## The task
Transcribe all of the data, leaving nothing out and changing nothing.

## Material provided

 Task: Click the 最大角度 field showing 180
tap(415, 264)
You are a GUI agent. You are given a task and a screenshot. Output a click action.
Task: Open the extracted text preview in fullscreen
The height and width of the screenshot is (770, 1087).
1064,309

## Answer to this problem
 Task: Click the 最大角度 field showing 180
tap(415, 264)
You are a GUI agent. You are given a task and a screenshot. Output a click action.
Task: Open the extracted text preview in fullscreen
The height and width of the screenshot is (770, 1087).
1064,309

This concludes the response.